The Wow! signal may have been a pair of comets

In 1977 radio astronomers at the Big Ear space telescope, searching for signs of extraterrestrial life, came across a signal that wasn't just odd, it was unbelievably strong! The signal, broadcast at at 1420.456 MHz, radiated from the direction of the constellation Sagittarius, and lasted just seventy-two seconds. When researcher Jerry R. Ehman came across the signal he wrote "Wow!" on the print out.

Antonio Paris, a professor of astronomy at Florida's St. Petersburg College, thinks he's figured out the source — a pair of recently discovered comets!

Everything about the Wow! signal created huge interest. The frequency it was found on correlates strongly with the 'hydrogen line' and was believed to be a most-likely frequency to for Aliens to use when communicating with us. The intensity and sharp build-up/fall off of the signal led researchers to believe it came from a fixed point in the sky. Antonio Paris believes the signal was a sign of two comets, unidentified at the time of the recording, passing in front of the Big Ear.

Via New Scientist:

Comets release a lot of hydrogen as they swing around the sun. This happens because ultraviolet light breaks up their frozen water, creating a cloud of the gas extending millions of kilometres out from the comet itself.
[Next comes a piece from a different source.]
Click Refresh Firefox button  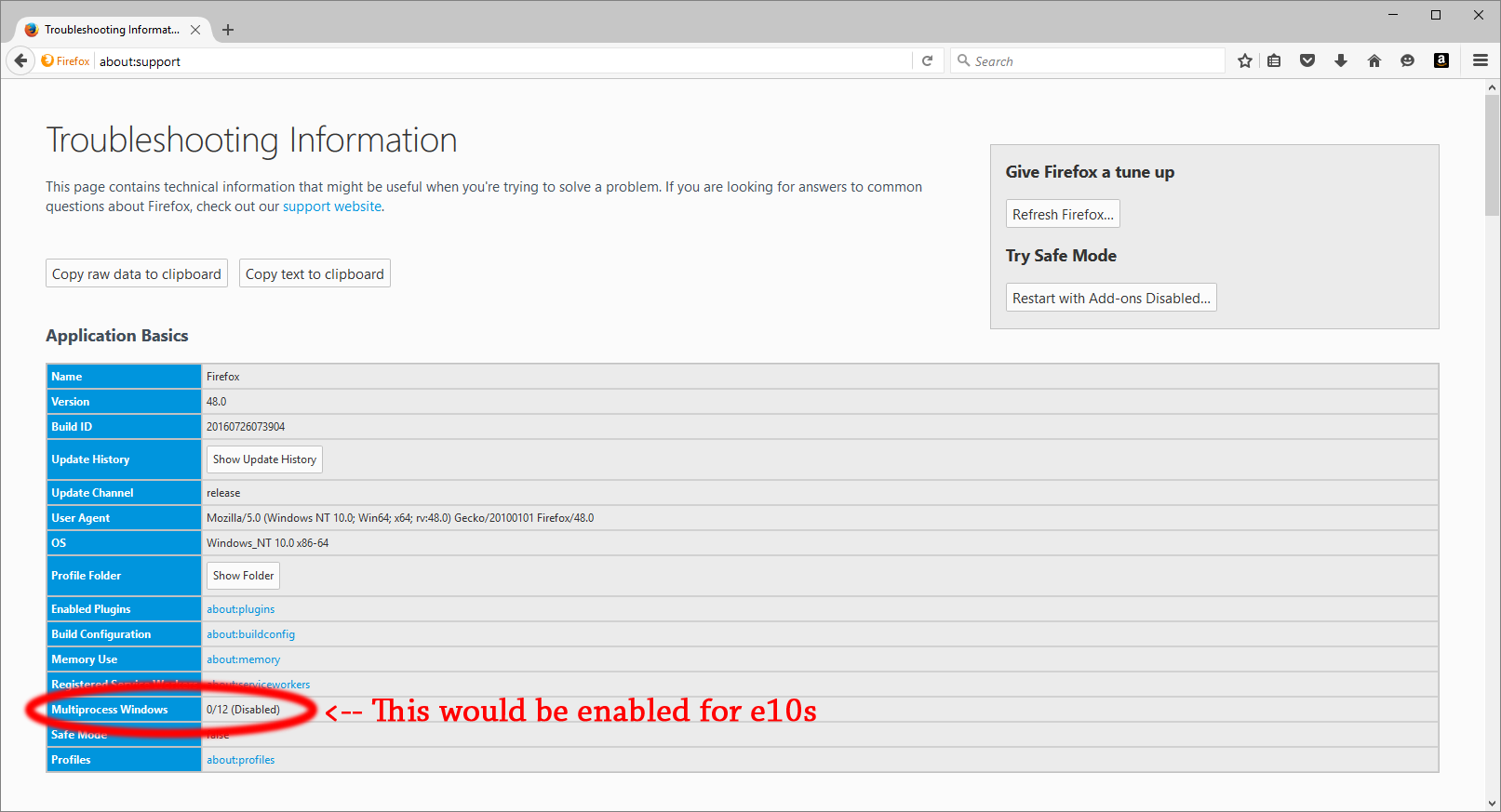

If the comets were passing in front of the Big Ear in 1977, they would have generated an apparently short-lived signal, as the telescope (now dismantled) had a fixed field of view. Searching that same area – as subsequent radio telescopes did – wouldn’t show anything. Tracing the comets’ positions back in time, Paris says that the possible origin for the Wow! signal falls right between where they would have been.

Neither comet was known in 1977; they were both discovered in the last decade, which would mean nobody would have thought to search for them. The odds of any telescope catching them in the region of the Wow! signal by chance were vanishingly small.


To test his idea, Paris proposes looking at the same region of space when the comets are back. Comet 266P/Christensen will transit the region first, on 25 January 2017, then P/2008 Y2 (Gibbs), on 7 January 2018. An analysis of the hydrogen signal of the comets should reveal if he is correct.